1968
From Fan History Wiki
1968 is a year of modern fan fiction infancy. Events with lasting repercussions that will be for felt years and years did not seem to be happening. The Star Trek community will produce a few zines. These are, according to Joan Marie Verba in Bolding Writing, ST-Phile 1 which went to press in January and had permission to publish from Gene Roddenberry, and Spockanalia 2 which was published in April, which had several letters from the cast. The latter zine is notable because it contained a piece of fan fiction by Lois McMaster Bujold who would later go pro and win a Hugo award for her writing. Spockanalia 3 came out in September. ST-Phile 2 would be published in November.

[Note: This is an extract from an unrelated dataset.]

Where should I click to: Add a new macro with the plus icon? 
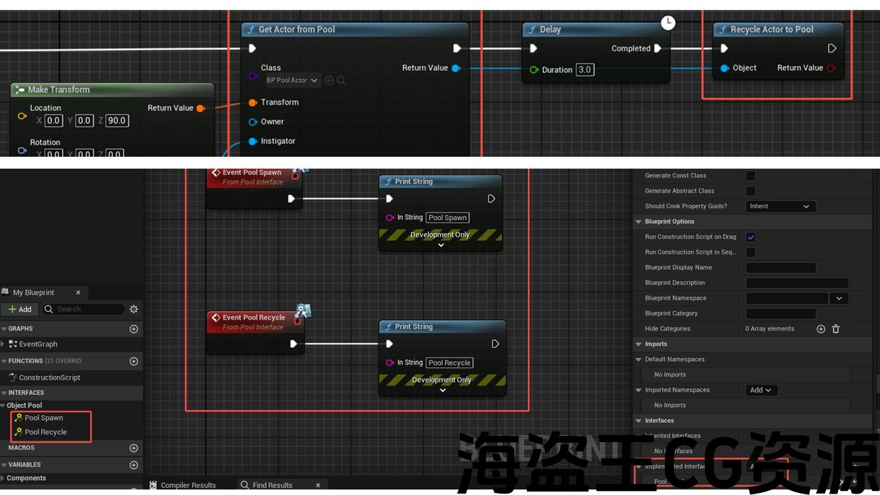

At the same time that these Star Trek fanzines were being published, the other parts of the Star Trek community were still heavily involved in the existing science fiction community. Members attended science fiction conventions, helped to run conventions, and published and contributed to science fiction fanzines. This relationship of the two existing in the same community space would continue for a number of years.
The Sherlock Holmes community would continue on with its various activities, clubs and discussions. Their practices and fan fiction culture, which they called pastiche, would remain far removed from media based fan fiction for almost 30 years before beginning to integrate into, on minimal level, the larger fan fiction community. This separation was most likely the result of this community seeing its practices as part of a long standing literary tradition.
In canon universes, Star Trek was still on the air, Man from U.N.C.L.E. was in its last season, Captain Scarlet and the Mysterons is in its first and only year on television and Dark Shadows was still on the air.